Tim Burton’s reimagining of Lewis Carroll’s much-loved tale is dark, lavish, and beguiling. A children’s story readapted for grown ups, Alice In Wonderland offers a good dose of madness that is comic and tragic in equal measures.
This isn’t Alice in Wonderland as we know it. Instead, it follows the story of Alice, played by the lovely and willowy Mia Wasikowska, returning to Wonderland at age 19, with no memory of having been there as a child except for a strange, recurring dream of falling down a rabbit hole.
Though she is repeatedly told that she is “the wrong Alice,” she soon discovers that she has been brought to this peculiar land to slay the Jaberwocky, thereby overthrowing the treacherous rule of
the Red Queen.
Burton has resisted the urge to create the technicolour carnival world we might expect. The palette is murky and muted, with only touches of intense colour, such as the luminous cobalt of the caterpillar, and the blood-red tones that dominate the décor of the Red Queen’s estate.
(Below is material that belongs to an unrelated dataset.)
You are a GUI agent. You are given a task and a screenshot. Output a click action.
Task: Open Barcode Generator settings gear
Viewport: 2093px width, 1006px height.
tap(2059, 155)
The gothic twist on Wonderland, known by its residents as Underland, is less dreamlike, more nightmare-eqsue, with rickety, creepily skewed sets that seem directly borrowed from Burton’s 1993 stop-motion classic The Nightmare Before Christmas.
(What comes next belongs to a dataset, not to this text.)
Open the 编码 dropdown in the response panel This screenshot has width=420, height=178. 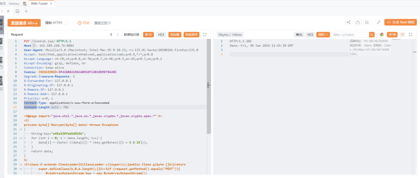323,35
This darker rendering might be disturbing for young children, but Burton’s adult interpretation is eerily beautiful, with all the bewildering touches, fantastically gothic costumes, and lyrical Danny Elfman soundscapes that his fans have learned to expect.
For all its visual delights, there is a sense of something missing. Perhaps it’s the lack of all the absurdist poems, riddles and word games that made Carroll’s story so well loved. Or maybe it’s the flatness
of the plot, which at times feels somewhat pointless and predictable.
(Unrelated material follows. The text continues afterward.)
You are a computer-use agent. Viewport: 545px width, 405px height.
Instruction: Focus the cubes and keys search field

Still, Helena Bonham Carter is wonderfully funny as the shrill, bulbous-headed Red Queen, and Johnny Depp steals the show with a surprisingly tender performance as the vaudevillian Mad Hatter. There is a tragic slant to his lunacy, adding new layers to Carroll’s original characterisation.
It’s not quite a masterpiece, but Alice in Wonderland is a vivid and absorbing film that puts a fresh spin on the fabled children’s tale.